- **Source data**

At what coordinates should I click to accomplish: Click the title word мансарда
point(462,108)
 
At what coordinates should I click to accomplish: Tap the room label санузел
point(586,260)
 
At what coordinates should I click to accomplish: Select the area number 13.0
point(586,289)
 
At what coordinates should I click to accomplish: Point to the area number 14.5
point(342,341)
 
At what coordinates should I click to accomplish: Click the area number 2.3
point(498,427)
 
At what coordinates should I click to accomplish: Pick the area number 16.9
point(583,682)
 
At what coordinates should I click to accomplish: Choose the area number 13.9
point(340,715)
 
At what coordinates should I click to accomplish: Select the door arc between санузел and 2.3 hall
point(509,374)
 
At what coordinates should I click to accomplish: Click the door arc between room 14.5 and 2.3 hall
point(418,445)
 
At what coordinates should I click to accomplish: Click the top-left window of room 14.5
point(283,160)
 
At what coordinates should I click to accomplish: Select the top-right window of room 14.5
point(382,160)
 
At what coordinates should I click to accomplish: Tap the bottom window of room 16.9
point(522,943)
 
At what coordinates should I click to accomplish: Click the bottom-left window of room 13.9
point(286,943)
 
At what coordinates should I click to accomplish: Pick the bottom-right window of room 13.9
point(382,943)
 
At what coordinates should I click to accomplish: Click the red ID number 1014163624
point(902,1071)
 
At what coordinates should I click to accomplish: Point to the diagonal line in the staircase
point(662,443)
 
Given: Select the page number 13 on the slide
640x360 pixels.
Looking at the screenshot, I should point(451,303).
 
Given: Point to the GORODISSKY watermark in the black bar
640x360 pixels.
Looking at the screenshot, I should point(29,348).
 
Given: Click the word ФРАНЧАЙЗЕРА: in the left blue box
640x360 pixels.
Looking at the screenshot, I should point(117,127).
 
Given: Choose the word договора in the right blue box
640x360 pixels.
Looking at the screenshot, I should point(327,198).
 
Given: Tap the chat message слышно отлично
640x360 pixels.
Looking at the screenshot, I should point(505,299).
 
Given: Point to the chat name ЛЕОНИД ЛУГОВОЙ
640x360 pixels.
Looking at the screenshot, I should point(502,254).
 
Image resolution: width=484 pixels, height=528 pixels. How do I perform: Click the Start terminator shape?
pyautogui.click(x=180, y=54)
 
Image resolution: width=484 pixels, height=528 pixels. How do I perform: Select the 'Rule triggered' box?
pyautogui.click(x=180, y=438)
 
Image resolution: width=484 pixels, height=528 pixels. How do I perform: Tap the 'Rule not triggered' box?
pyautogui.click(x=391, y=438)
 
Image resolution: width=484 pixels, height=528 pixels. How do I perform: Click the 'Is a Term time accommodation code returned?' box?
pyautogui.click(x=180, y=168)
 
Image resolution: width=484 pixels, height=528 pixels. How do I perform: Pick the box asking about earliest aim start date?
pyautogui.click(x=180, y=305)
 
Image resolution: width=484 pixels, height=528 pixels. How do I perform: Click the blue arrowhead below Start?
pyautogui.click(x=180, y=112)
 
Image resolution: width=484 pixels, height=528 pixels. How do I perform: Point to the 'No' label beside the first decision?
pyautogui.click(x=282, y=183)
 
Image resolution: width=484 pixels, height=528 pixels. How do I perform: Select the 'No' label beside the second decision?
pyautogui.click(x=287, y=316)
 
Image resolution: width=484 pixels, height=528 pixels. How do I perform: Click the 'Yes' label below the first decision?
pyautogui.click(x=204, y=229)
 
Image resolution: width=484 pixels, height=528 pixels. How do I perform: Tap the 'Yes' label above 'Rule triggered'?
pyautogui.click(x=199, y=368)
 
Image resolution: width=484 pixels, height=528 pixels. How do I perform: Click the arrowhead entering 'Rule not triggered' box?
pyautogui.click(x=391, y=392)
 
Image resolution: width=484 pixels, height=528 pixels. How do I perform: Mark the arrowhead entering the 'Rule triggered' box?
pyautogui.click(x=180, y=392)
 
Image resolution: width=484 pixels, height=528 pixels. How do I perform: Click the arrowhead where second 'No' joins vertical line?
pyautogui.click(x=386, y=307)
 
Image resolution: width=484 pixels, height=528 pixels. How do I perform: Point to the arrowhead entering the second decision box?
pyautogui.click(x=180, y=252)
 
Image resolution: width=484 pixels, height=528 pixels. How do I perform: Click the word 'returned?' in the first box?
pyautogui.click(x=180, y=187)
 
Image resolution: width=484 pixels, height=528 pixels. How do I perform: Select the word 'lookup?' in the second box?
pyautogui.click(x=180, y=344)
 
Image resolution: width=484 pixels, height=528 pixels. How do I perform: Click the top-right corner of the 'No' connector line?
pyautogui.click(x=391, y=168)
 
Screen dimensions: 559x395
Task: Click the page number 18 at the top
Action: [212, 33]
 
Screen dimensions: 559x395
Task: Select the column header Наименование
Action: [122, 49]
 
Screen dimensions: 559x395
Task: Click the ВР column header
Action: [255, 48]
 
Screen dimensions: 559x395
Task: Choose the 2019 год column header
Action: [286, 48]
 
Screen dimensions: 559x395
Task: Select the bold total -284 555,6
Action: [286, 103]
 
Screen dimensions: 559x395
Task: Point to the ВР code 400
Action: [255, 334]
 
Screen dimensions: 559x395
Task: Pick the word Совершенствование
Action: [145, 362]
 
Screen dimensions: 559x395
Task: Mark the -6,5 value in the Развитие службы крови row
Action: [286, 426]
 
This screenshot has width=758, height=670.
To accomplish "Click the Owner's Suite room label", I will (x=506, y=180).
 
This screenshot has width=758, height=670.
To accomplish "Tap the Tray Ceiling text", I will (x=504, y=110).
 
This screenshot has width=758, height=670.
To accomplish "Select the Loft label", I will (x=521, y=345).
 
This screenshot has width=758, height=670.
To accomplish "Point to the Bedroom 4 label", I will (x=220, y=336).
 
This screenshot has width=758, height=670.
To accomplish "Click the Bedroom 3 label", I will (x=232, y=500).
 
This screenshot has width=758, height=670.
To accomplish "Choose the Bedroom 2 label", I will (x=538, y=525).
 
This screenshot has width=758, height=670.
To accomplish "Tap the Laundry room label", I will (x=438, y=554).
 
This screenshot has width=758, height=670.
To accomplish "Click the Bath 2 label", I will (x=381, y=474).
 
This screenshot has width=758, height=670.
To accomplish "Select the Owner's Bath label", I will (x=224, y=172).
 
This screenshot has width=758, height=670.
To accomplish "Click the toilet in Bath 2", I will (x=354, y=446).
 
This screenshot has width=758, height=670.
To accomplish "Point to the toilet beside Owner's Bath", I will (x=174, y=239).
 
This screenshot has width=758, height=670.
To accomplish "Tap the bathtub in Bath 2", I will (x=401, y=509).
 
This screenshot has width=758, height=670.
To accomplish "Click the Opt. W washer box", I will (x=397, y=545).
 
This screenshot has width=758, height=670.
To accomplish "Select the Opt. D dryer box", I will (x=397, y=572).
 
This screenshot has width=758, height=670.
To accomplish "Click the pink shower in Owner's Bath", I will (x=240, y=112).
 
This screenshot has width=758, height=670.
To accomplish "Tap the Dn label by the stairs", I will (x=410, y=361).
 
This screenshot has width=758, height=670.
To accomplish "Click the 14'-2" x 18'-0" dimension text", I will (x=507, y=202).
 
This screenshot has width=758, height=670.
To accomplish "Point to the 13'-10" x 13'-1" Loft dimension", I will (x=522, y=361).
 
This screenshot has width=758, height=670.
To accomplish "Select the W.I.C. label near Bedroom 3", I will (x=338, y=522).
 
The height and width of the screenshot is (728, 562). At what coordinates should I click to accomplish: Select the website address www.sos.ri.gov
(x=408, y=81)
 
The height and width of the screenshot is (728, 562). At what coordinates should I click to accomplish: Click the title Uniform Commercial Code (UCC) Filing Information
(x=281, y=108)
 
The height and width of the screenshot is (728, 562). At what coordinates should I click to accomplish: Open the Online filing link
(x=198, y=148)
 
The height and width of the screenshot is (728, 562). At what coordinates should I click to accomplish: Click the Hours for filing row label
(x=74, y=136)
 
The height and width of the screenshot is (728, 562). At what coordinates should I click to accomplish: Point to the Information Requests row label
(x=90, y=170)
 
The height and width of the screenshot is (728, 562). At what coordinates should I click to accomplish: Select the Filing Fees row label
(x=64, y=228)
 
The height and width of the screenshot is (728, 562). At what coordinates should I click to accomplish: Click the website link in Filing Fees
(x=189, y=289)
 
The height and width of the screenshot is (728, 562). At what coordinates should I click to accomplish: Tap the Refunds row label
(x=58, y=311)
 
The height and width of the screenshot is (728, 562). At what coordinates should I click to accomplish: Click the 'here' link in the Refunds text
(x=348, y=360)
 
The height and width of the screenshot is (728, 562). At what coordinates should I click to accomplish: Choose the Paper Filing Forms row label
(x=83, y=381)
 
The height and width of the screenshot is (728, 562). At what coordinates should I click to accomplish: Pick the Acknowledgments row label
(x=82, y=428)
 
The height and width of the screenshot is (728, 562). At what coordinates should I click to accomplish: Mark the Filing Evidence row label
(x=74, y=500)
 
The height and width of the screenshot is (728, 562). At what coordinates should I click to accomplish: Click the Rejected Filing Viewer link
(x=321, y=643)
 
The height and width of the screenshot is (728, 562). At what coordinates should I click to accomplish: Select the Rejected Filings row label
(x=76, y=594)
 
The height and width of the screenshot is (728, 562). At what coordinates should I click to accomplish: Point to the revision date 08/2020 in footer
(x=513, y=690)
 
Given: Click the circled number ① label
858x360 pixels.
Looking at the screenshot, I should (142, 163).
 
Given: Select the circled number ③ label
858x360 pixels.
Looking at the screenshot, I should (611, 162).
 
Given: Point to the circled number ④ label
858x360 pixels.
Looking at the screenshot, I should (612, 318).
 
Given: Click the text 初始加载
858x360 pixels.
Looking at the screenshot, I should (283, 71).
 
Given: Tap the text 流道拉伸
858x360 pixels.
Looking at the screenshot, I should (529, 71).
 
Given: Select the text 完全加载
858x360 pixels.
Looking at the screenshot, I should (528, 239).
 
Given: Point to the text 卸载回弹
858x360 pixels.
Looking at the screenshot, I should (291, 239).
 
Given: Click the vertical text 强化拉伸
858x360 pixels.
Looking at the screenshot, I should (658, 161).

- **Objective**
Return the lines from the very first line above through the line containing "point(586,260)", both included, reproducing them character for character.

- **Response**
At what coordinates should I click to accomplish: Click the title word мансарда
point(462,108)
 
At what coordinates should I click to accomplish: Tap the room label санузел
point(586,260)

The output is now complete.